Loin de se livrer à une totale jubilation, nombre d’artistes adoptent un regard nettement critique sur cette nouvelle jungle des villes : les prostituées blondes et pulpeuses que Wang Du a installées un peu partout font ainsi retour vers un Occident qui ne voit dans l’Asie qu’un immense supermarché sexuel. Tandis que Takashi Homma photographie la morosité des banlieues nippones, que Zheng Guogu enregistre la violence de la jeune Chinoise dans une forme qui n’est pas sans rappeler le nouveau cinéma asiatique. On assiste également au changement radical de la société asiatique, à la profonde remise en cause des traditions. Parmi les projets architecturaux montrés au capc, celui de Toyo Ito s’avère particulièrement révélateur : une simple maison de retraite, plutôt sereine, déjà assoupie, posée au bord de la mer. De cette manière, l’architecte japonais enregistre une nouvelle situation qui tourne le dos au culte ancestral rendu aux personnes âgées, ordinairement vénérées, assumées, prises en charge par les aînés. Tentant de leur accorder un dernier lieu, Toyo Ito concilie tant que faire se peut la tradition et les réalités nouvelles de l’Asie industrielle.
Derrière ses airs vivifiants, ses avant-goûts exotiques, « Cities on the move 2 » est donc aussi l’occasion d’examiner la manière dont l’Occident exporte ses propres modèles sociaux, culturels, architecturaux.
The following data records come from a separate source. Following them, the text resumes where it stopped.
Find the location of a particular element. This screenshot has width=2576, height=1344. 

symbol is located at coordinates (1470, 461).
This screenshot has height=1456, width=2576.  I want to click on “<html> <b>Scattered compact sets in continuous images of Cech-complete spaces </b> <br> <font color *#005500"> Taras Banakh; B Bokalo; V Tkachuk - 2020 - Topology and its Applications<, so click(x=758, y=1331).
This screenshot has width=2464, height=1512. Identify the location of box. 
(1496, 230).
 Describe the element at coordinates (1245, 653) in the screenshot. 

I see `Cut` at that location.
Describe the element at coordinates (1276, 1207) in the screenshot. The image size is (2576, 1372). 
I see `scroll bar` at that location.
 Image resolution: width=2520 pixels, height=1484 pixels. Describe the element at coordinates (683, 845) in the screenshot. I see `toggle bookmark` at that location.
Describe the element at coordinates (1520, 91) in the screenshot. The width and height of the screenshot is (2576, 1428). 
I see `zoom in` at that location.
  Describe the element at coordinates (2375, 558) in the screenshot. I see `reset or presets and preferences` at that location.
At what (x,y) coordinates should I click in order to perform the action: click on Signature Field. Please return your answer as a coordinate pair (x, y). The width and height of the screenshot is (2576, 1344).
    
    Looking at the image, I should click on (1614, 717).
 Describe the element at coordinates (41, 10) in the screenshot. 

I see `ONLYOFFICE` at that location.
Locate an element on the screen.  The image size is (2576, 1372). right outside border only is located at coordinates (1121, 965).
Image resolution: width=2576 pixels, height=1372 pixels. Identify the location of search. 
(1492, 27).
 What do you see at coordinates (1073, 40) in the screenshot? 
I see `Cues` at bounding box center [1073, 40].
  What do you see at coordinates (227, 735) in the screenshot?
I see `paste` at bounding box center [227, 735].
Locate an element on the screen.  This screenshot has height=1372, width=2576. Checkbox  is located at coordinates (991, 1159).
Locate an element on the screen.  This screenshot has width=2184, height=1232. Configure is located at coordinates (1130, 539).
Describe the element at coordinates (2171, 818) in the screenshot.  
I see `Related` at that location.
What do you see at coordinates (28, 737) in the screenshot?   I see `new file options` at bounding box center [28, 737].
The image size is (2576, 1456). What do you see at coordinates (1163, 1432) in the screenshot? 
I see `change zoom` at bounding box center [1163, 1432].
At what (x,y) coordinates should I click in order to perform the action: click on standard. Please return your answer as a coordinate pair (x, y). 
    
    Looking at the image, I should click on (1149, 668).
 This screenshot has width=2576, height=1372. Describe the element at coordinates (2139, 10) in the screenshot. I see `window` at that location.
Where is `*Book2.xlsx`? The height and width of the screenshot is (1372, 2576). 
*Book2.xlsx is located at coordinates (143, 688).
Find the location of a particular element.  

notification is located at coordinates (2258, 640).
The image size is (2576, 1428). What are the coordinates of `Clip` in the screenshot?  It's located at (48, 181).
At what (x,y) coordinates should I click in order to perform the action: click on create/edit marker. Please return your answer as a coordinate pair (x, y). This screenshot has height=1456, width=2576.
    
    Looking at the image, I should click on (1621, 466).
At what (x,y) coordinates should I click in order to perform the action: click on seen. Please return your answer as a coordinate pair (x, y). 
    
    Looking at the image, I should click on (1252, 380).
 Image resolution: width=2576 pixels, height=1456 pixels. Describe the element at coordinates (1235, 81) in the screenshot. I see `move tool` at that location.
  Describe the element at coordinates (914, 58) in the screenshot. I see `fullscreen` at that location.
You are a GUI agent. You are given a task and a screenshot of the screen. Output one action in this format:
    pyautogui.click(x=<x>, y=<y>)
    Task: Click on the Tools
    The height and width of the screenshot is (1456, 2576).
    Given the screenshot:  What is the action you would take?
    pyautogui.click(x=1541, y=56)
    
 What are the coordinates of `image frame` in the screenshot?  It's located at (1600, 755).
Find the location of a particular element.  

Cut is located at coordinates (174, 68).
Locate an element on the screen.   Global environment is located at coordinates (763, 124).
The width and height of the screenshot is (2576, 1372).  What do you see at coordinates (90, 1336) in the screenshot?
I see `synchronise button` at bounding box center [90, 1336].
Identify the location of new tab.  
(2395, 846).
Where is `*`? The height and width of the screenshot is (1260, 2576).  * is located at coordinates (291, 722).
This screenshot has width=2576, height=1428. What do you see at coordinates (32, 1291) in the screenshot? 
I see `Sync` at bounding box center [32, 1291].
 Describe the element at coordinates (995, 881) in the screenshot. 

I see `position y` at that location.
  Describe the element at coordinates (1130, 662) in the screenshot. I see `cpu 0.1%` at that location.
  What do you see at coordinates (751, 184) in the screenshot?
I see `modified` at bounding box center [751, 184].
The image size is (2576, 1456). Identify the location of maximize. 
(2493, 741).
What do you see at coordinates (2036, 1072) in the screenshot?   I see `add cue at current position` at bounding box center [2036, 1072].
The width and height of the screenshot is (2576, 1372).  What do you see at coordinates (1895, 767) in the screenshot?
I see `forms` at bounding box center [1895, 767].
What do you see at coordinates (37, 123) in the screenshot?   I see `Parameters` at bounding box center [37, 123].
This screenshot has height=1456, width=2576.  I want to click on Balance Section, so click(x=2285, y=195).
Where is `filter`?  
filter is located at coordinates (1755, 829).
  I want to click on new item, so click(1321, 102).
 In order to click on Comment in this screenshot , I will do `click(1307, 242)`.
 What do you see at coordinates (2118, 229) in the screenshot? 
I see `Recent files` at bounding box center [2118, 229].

Il y a dans cette expo un formidable effet boomerang : de même que l’architecte Rem Koolhaas conçoit ironiquement Berlin comme une ville chinoise (!), en chantier permanent, et ce malgré les efforts disciplinaires de toute la nation allemande, de même il faut savoir regarder dans l’Asie tout ce qui vient de nous et nous attend.